_SUPPLIED RECORDS_
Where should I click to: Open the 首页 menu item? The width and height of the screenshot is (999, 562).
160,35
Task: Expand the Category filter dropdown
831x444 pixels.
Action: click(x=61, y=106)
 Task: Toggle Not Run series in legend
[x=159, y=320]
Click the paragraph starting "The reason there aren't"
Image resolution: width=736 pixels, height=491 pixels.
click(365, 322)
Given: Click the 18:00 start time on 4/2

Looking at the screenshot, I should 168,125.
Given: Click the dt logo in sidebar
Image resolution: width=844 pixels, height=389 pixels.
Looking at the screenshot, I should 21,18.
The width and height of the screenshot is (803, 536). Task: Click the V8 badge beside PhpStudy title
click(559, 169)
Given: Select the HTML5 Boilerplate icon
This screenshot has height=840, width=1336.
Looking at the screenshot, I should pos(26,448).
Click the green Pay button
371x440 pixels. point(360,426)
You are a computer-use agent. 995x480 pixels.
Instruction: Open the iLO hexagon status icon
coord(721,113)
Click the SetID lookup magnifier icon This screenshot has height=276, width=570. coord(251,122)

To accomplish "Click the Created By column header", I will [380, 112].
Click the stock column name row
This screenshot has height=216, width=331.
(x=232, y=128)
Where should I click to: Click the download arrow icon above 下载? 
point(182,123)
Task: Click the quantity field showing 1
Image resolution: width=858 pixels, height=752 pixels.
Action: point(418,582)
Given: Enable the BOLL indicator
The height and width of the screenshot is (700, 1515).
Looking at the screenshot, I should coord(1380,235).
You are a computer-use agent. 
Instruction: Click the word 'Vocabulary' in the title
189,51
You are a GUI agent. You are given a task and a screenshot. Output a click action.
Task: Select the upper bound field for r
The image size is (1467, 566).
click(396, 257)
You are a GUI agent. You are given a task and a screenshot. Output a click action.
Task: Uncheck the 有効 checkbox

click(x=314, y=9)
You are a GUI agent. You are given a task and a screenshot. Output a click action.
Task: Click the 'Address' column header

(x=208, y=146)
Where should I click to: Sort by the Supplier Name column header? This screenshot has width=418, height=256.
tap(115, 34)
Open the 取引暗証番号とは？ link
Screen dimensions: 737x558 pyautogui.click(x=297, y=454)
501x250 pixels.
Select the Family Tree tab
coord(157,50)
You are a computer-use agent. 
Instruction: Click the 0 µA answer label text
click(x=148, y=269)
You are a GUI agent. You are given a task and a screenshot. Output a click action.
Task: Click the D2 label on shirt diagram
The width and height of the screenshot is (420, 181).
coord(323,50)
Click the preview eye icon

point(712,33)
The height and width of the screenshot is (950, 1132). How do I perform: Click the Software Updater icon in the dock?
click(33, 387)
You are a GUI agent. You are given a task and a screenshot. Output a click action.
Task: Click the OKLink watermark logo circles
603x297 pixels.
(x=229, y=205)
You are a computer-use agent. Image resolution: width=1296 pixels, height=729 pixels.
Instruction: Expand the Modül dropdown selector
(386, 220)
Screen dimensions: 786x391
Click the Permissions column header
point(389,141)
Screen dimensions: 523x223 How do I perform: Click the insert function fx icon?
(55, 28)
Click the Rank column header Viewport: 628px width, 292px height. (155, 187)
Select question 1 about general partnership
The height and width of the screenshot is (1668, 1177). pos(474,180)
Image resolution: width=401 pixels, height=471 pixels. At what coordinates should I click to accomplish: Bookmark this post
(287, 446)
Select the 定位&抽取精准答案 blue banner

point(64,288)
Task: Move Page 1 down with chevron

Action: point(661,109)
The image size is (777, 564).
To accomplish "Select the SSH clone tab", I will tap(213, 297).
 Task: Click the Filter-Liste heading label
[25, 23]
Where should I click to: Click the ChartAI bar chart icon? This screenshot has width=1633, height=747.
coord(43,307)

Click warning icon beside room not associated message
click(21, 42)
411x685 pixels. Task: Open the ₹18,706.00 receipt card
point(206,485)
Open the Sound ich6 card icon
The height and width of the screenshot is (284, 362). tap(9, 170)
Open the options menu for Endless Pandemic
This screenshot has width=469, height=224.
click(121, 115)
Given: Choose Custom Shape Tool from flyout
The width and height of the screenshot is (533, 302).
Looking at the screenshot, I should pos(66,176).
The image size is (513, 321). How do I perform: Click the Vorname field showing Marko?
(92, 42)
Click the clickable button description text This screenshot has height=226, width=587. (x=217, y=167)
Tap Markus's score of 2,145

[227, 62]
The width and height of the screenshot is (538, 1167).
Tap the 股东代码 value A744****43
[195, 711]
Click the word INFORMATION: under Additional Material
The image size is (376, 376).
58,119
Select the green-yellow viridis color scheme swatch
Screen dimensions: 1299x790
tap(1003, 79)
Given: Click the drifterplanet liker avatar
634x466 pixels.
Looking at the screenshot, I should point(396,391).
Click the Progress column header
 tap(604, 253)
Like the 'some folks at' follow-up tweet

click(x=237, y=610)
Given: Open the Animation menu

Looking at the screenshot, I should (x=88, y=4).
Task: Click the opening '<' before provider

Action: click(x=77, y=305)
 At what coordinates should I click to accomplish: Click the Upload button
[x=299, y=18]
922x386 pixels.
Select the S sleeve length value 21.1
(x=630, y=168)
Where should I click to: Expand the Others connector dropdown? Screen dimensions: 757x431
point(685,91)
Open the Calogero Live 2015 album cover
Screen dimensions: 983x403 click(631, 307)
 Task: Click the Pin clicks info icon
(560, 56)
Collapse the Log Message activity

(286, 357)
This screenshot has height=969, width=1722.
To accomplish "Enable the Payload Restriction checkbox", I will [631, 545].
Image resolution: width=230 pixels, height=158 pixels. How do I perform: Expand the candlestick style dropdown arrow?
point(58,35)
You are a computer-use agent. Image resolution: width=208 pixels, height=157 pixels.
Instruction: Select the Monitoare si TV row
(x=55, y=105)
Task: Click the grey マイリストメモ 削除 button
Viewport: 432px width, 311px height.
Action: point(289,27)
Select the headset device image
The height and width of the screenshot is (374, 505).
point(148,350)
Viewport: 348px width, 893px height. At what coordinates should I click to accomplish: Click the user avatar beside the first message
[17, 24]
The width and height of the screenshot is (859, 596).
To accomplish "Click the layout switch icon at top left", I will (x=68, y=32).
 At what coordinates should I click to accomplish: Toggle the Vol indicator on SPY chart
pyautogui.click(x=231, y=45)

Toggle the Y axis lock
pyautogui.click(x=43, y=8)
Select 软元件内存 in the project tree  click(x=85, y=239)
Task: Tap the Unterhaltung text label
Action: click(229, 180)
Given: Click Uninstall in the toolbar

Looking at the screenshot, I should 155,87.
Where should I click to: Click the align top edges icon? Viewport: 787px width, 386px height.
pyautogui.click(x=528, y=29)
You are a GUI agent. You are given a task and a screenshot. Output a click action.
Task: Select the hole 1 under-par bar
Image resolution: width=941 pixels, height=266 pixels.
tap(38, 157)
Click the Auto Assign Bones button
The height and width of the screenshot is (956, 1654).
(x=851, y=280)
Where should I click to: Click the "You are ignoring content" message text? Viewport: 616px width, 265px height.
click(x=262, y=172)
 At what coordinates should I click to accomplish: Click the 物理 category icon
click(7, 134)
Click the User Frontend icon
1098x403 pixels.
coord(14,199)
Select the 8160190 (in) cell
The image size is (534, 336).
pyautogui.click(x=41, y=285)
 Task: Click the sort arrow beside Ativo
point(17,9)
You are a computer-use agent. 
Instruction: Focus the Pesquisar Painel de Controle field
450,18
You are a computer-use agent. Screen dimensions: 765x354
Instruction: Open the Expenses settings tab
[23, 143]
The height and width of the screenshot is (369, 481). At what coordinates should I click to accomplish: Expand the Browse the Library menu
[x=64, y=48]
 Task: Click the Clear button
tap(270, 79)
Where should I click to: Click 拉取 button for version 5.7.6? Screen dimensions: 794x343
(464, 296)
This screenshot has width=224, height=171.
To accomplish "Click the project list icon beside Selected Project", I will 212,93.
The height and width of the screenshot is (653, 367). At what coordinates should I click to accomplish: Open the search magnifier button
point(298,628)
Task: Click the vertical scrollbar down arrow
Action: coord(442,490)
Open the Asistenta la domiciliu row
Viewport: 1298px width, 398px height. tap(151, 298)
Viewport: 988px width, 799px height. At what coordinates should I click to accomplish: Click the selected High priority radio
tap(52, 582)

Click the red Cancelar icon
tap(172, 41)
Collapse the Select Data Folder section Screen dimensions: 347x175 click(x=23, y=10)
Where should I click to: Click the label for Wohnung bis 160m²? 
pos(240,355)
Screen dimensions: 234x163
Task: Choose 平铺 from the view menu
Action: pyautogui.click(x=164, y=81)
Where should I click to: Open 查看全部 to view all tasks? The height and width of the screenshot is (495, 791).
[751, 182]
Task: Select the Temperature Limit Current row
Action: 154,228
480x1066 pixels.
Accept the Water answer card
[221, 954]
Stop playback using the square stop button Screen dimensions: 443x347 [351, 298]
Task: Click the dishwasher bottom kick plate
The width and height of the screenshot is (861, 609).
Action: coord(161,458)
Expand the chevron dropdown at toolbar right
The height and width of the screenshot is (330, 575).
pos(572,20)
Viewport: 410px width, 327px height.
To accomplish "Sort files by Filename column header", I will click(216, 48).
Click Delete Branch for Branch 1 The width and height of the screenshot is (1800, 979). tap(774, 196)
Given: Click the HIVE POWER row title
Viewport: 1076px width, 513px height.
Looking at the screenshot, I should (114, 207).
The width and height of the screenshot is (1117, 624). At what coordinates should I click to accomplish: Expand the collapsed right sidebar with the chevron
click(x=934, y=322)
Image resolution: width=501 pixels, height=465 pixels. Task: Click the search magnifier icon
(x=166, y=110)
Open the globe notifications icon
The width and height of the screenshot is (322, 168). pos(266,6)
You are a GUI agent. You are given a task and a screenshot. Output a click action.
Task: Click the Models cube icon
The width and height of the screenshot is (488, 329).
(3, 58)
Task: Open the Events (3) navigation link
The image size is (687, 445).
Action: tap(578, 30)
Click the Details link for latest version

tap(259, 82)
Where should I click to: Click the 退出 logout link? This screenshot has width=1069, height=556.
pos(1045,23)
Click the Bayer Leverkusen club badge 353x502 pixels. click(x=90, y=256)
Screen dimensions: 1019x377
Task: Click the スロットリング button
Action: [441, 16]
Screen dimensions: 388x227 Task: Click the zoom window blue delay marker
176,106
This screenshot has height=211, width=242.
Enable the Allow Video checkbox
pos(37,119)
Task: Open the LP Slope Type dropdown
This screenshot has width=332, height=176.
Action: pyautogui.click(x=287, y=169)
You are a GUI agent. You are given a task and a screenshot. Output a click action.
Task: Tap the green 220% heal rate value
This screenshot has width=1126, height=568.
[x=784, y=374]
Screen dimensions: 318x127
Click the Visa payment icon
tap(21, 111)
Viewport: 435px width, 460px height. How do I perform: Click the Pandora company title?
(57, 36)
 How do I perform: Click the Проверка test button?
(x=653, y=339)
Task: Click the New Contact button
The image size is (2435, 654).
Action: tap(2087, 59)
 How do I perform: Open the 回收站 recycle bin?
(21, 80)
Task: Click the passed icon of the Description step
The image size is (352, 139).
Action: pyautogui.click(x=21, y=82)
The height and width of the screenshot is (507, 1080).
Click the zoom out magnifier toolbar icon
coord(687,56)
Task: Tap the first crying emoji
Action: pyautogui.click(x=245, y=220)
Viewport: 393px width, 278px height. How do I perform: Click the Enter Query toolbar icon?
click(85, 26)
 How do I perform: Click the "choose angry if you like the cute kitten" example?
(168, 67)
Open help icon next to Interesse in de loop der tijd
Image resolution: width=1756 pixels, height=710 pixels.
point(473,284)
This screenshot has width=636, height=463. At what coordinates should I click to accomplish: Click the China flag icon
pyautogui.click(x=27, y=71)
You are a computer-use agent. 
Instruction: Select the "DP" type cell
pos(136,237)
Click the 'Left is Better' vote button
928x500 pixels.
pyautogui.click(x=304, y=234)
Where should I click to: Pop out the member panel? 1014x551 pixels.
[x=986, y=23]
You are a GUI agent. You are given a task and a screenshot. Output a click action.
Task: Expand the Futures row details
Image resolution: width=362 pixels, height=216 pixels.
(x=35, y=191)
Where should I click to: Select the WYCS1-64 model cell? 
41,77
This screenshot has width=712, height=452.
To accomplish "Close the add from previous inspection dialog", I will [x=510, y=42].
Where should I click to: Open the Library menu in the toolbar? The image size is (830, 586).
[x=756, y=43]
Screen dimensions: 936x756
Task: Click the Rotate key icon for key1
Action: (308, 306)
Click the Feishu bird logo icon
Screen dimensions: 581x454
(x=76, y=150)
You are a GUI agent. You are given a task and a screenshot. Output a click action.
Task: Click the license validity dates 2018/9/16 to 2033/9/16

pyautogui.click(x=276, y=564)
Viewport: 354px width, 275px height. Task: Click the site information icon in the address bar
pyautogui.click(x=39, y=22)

_TASK TO COMPLETE_
Would you print exactly and only the lines of the material above that run from the line with "1098x403 pixels." through the line with "Collapse the Select", both included?

_ANSWER BOX_
1098x403 pixels.
coord(14,199)
Select the 8160190 (in) cell
The image size is (534, 336).
pyautogui.click(x=41, y=285)
 Task: Click the sort arrow beside Ativo
point(17,9)
You are a computer-use agent. 
Instruction: Focus the Pesquisar Painel de Controle field
450,18
You are a computer-use agent. Screen dimensions: 765x354
Instruction: Open the Expenses settings tab
[23, 143]
The height and width of the screenshot is (369, 481). At what coordinates should I click to accomplish: Expand the Browse the Library menu
[x=64, y=48]
 Task: Click the Clear button
tap(270, 79)
Where should I click to: Click 拉取 button for version 5.7.6? Screen dimensions: 794x343
(464, 296)
This screenshot has width=224, height=171.
To accomplish "Click the project list icon beside Selected Project", I will 212,93.
The height and width of the screenshot is (653, 367). At what coordinates should I click to accomplish: Open the search magnifier button
point(298,628)
Task: Click the vertical scrollbar down arrow
Action: coord(442,490)
Open the Asistenta la domiciliu row
Viewport: 1298px width, 398px height. tap(151, 298)
Viewport: 988px width, 799px height. At what coordinates should I click to accomplish: Click the selected High priority radio
tap(52, 582)

Click the red Cancelar icon
tap(172, 41)
Collapse the Select Data Folder section Screen dimensions: 347x175 click(x=23, y=10)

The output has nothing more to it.